“Hantu” Itu Bernama Perubahan Iklim


Permukaan air laut terus meningkat akibat mencairnya es di berbagai belahan bumi. Foto: Rhett A. Butler
Perubahan iklim merupakan “hantu” yang keberadaannya tidak terlihat namun dampaknya nyata.
Apakah perubahan iklim itu? Secara sederhana, perubahan iklim merupakan kondisi yang terjadi akibat meningkatnya konsentrasi gas rumah kaca (GRK) dan karbon dioksida (CO2) yang berimplikasi pada peningkatan permukaan air laut. Kondisi ini akan berdampak buruk pada seluruh negara yang ada di bumi, terlebih negara kepulauan seperti Indonesia. Berdasarkan laporan World Bank dan Regional and Coastal Development Centre of ITB (2007), diperkirakan, dalam 30 tahun ke depan, sekitar 2.000 pulau kecil di Indonesia akan tenggelam ketika peningkatan air laut mencapai 0,80 meter.

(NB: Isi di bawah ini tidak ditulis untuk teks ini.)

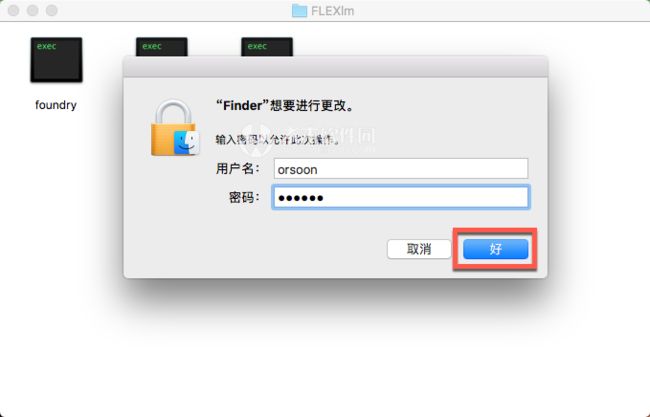Image resolution: width=650 pixels, height=417 pixels.
Task: Click the authentication dialog's gray title bar
Action: (x=335, y=66)
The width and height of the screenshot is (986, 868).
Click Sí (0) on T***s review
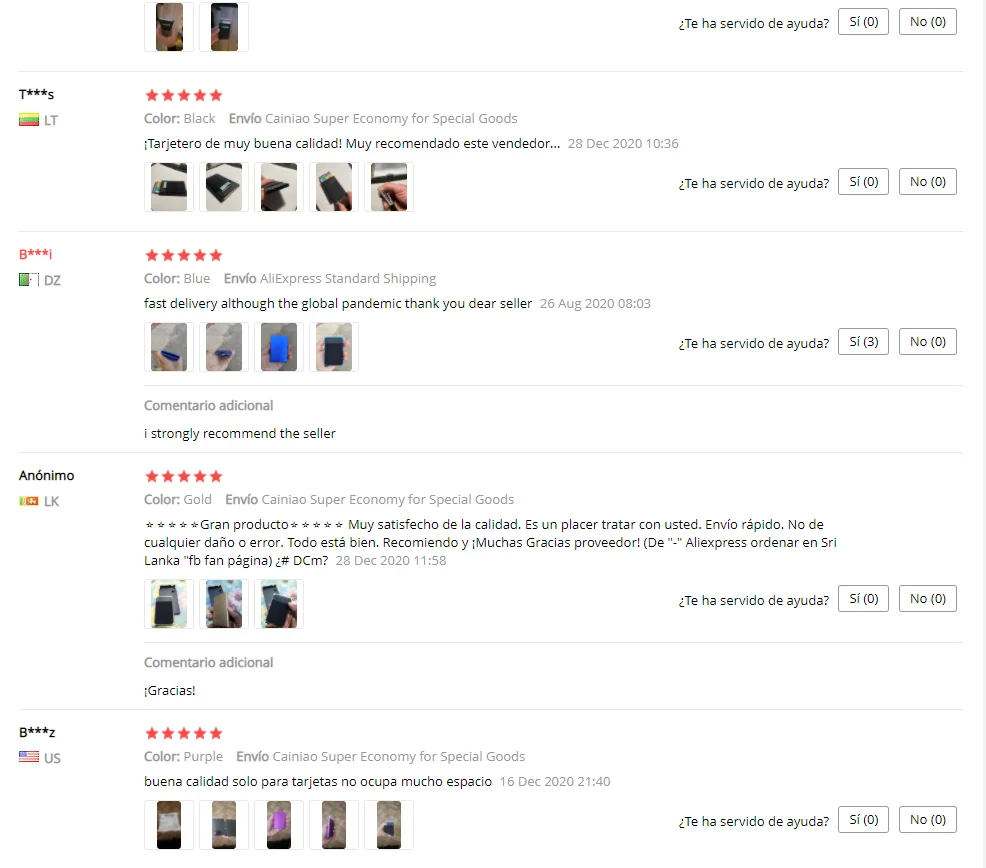point(863,182)
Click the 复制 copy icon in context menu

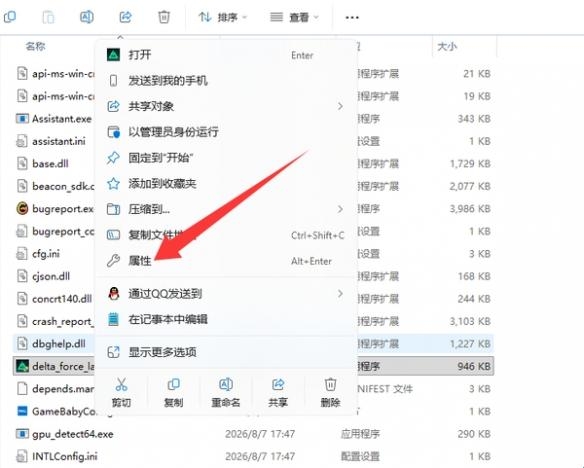click(x=174, y=385)
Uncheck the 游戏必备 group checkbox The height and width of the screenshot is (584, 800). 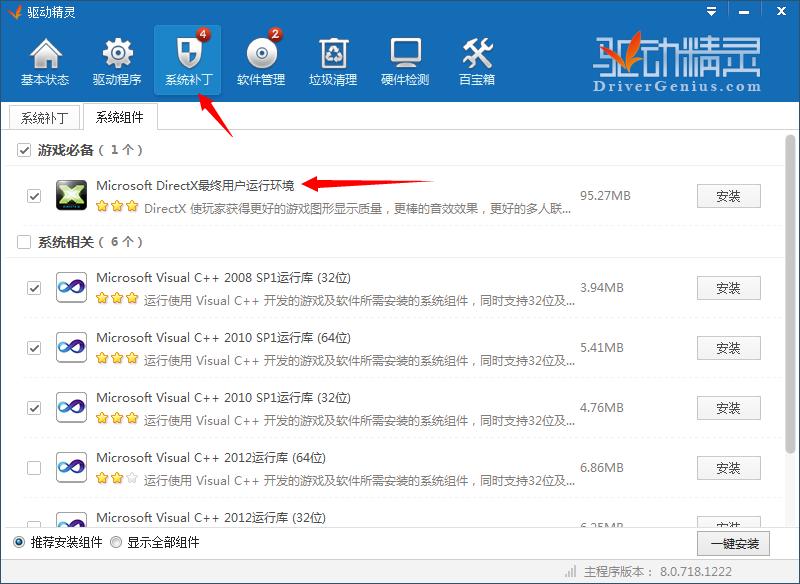pyautogui.click(x=25, y=150)
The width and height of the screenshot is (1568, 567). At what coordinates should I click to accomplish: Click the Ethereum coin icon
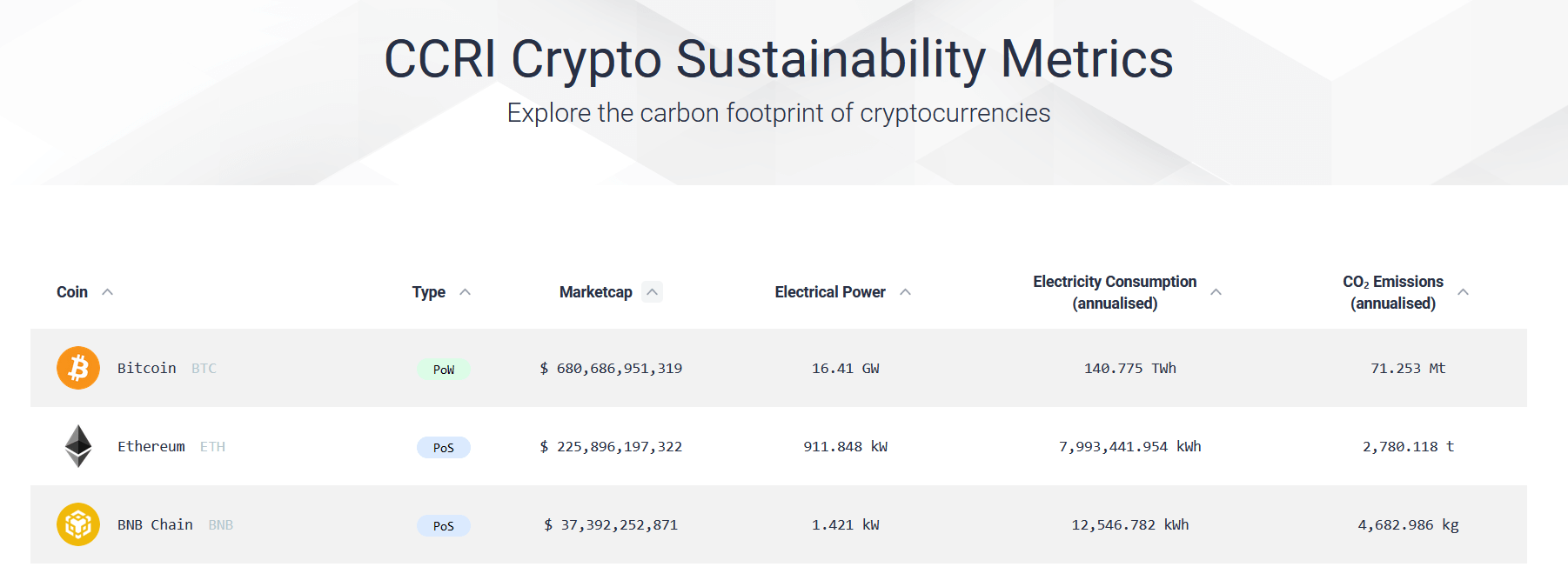tap(77, 446)
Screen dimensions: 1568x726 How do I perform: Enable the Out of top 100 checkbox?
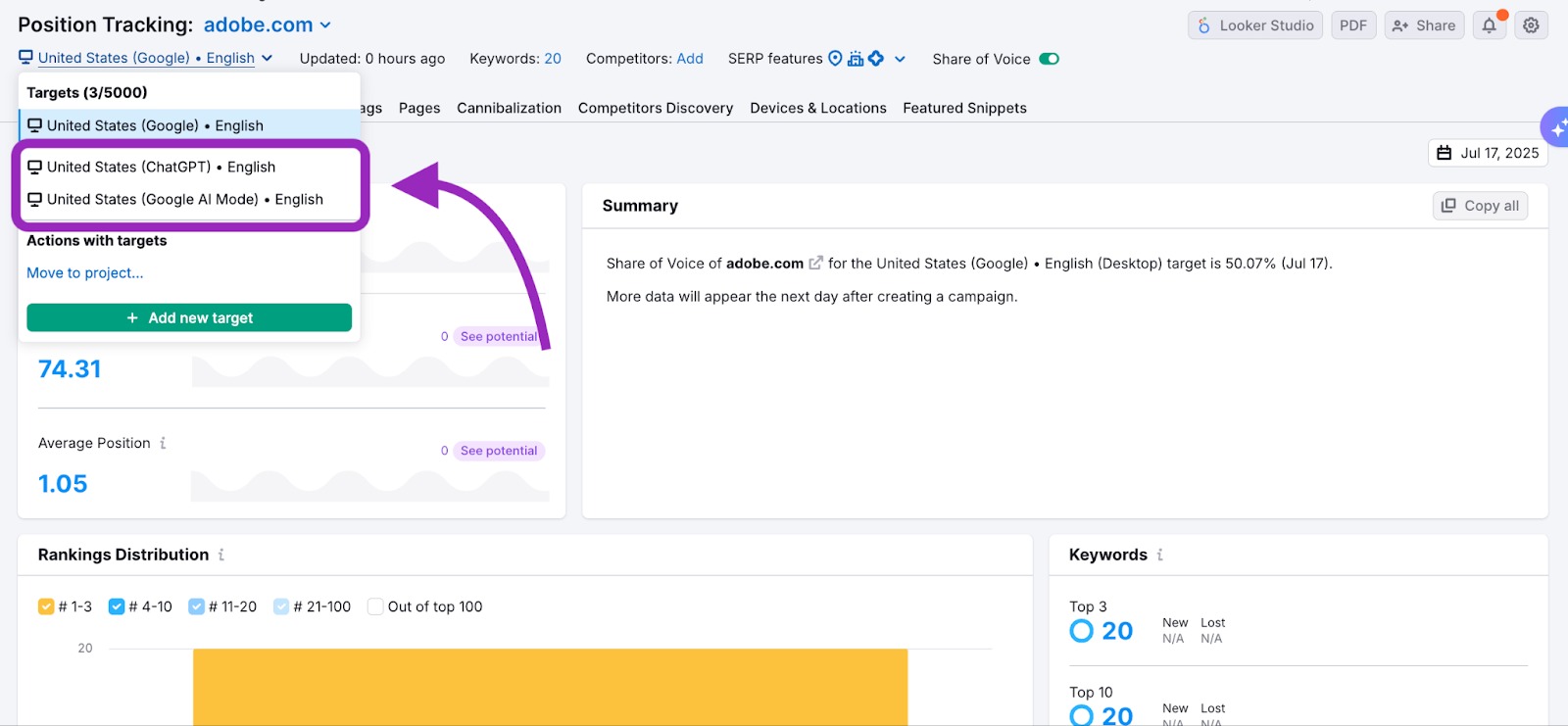[375, 606]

Perubahan iklim dianggap sebagai persoalan paling sulit dari seluruh permasalahan lingkungan yang dihadapai di dunia saat ini. Mengapa? Karena kontribusi terbesarnya adalah emisi karbon dioksida (CO2) yang berasal dari pembakaran batubara, minyak dan gas alam. Hasil pembakaran CO2 yang dalam setahunnya mencapai sekitar 30 miliar ton ini, akan sangat sulit dan butuh biaya mahal untuk ditangkap lalu “dibuang” dari atmosfer.
Faktor berikutnya adalah penggundulan hutan tropis yang masih berlangsung. Padahal hutan memberikan manfaat luar biasa mulai dari potensi kayu dan non-kayu, sebagai sumber air dan udara yang sejuk, hingga pengontrol banjir dan penyerap polusi. Alasan klasik mengapa penggundulan terus terjadi adalah hutan selalu dikaitkan dengan nilai ekonomi pangan, perdagangan, dan pembangunan.
Tentunya, gangguan yang terjadi terhadap iklim sangat berbahaya. ”Secara sederhana, iklim merupakan amplop yang berisi seluruh situasi lingkungan dan proses rumit kegiatan manusia,” tutur Budi Haryanto, dari Research Center for Climate Change Universitas Indonesia, Senin (29/12/2014).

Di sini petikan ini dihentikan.